Technical Analysis: XAU/USD rebounds from two-month low

XAU/USD sits just under the 20-day Bollinger simple moving average around $4,587.97, leaving the near-term tone broadly neutral and slightly capped by that mid-line, while the lower band near $4,414.50 offers a distant volatility floor.

The Relative Strength Index (RSI) hovers around 48, hinting at balanced momentum, and the Average Directional Index (ADX) near 24 suggests a relatively weak underlying trend as price consolidates in the upper half of the recent Bollinger envelope.

On the topside, initial resistance is defined by the 20-day Bollinger simple moving average at roughly $4,588, with the upper Bollinger band next at about $4,761 acting as a wider bullish extension barrier.

On the downside, immediate demand is expected ahead of the lower Bollinger band around $4,415, where a break would open the door to a deeper corrective phase within the broader range-bound structure.

(The technical analysis of this story was written with the help of an AI tool.)

Inflation FAQs

Inflation measures the rise in the price of a representative basket of goods and services. Headline inflation is usually expressed as a percentage change on a month-on-month (MoM) and year-on-year (YoY) basis. Core inflation excludes more volatile elements such as food and fuel which can fluctuate because of geopolitical and seasonal factors. Core inflation is the figure economists focus on and is the level targeted by central banks, which are mandated to keep inflation at a manageable level, usually around 2%.
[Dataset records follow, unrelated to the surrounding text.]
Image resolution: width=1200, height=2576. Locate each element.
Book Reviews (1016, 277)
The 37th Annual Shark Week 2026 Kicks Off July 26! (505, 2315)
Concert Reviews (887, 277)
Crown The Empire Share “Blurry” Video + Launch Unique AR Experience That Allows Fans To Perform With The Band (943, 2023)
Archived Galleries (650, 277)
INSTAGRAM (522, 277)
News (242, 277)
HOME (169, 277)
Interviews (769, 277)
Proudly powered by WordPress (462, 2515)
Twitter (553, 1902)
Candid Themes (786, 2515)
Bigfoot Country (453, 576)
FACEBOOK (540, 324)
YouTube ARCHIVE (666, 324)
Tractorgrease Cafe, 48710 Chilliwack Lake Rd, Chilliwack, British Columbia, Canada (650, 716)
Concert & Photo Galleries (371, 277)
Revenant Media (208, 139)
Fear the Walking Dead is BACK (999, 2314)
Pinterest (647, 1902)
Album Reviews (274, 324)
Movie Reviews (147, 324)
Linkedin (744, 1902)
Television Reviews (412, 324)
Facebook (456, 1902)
The Consumer Price Index (CPI) measures the change in prices of a basket of goods and services over a period of time. It is usually expressed as a percentage change on a month-on-month (MoM) and year-on-year (YoY) basis. Core CPI is the figure targeted by central banks as it excludes volatile food and fuel inputs. When Core CPI rises above 2% it usually results in higher interest rates and vice versa when it falls below 2%. Since higher interest rates are positive for a currency, higher inflation usually results in a stronger currency. The opposite is true when inflation falls.
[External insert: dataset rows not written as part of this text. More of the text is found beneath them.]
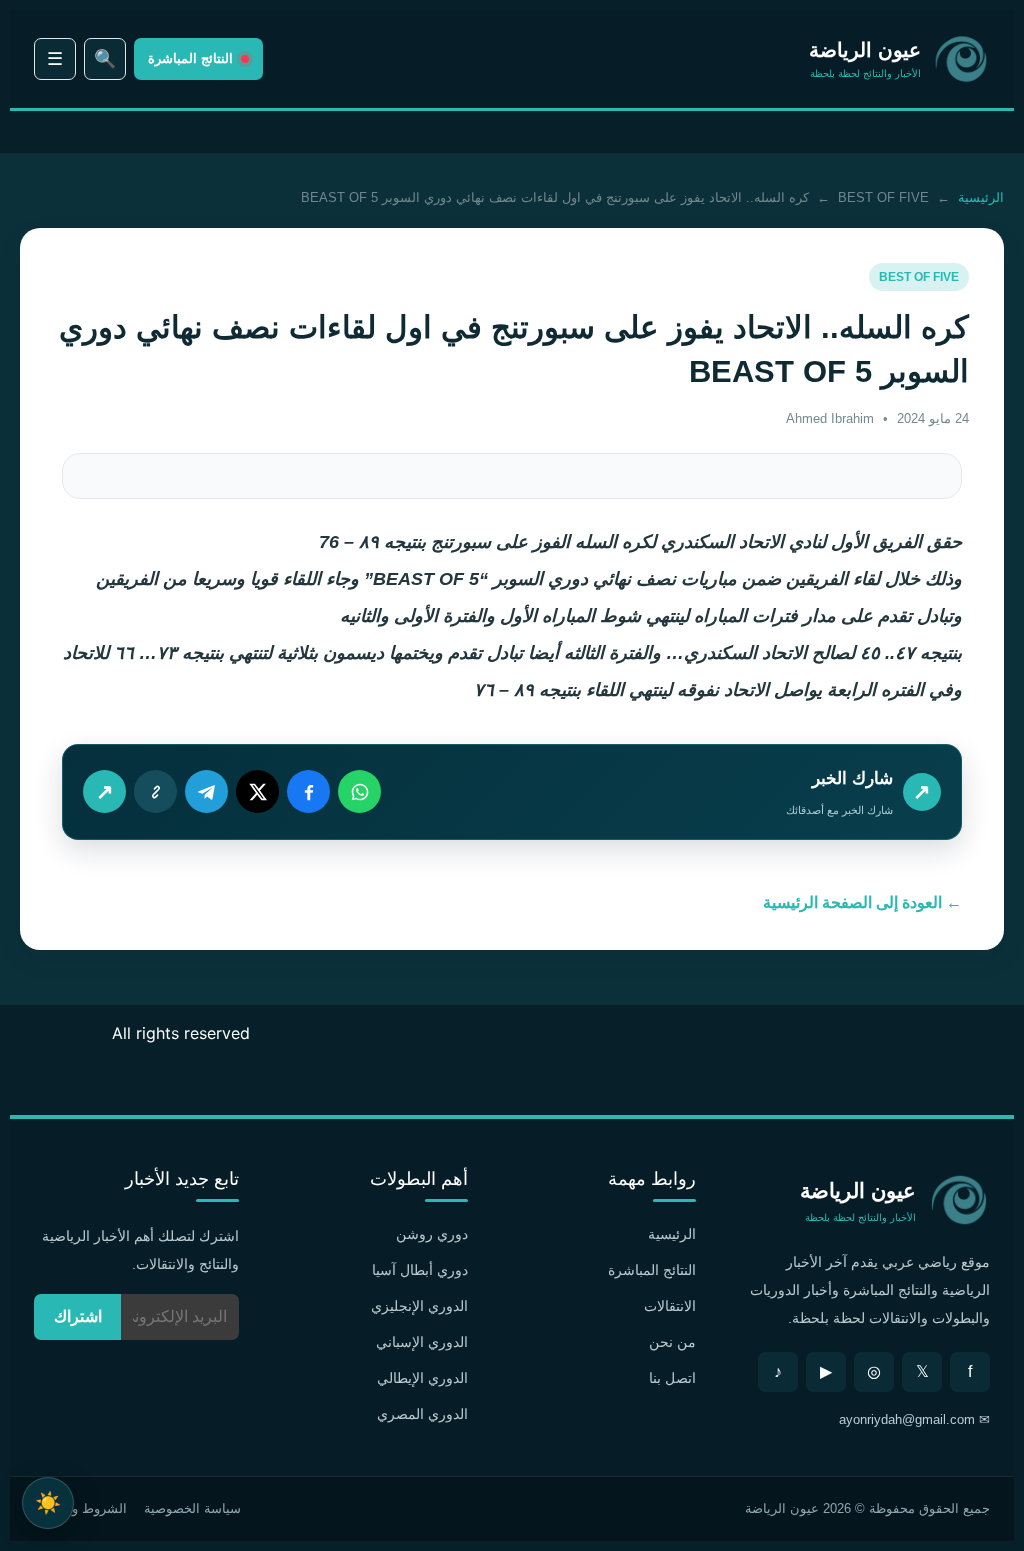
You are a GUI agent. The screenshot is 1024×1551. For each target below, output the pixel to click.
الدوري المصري (422, 1414)
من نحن (672, 1342)
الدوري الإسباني (422, 1342)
Although it may seem counter-intuitive, high inflation in a country pushes up the value of its currency and vice versa for lower inflation. This is because the central bank will normally raise interest rates to combat the higher inflation, which attract more global capital inflows from investors looking for a lucrative place to park their money.
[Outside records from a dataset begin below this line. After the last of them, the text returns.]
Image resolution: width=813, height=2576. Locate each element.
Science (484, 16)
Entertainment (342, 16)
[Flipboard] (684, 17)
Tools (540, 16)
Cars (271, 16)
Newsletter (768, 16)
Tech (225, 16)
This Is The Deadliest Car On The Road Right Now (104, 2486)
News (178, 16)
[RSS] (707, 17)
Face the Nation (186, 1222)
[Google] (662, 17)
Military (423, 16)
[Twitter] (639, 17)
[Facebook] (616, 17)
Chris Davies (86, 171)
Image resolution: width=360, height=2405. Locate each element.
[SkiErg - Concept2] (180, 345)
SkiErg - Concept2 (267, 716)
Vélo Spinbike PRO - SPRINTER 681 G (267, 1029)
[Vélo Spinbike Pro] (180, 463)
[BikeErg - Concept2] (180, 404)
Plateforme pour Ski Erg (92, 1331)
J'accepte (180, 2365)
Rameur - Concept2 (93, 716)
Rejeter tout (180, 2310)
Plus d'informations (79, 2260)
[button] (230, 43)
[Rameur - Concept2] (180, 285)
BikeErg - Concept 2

Formerly, Gold was the asset investors turned to in times of high inflation because it preserved its value, and whilst investors will often still buy Gold for its safe-haven properties in times of extreme market turmoil, this is not the case most of the time. This is because when inflation is high, central banks will put up interest rates to combat it. Higher interest rates are negative for Gold because they increase the opportunity-cost of holding Gold vis-a-vis an interest-bearing asset or placing the money in a cash deposit account. On the flipside, lower inflation tends to be positive for Gold as it brings interest rates down, making the bright metal a more viable investment alternative.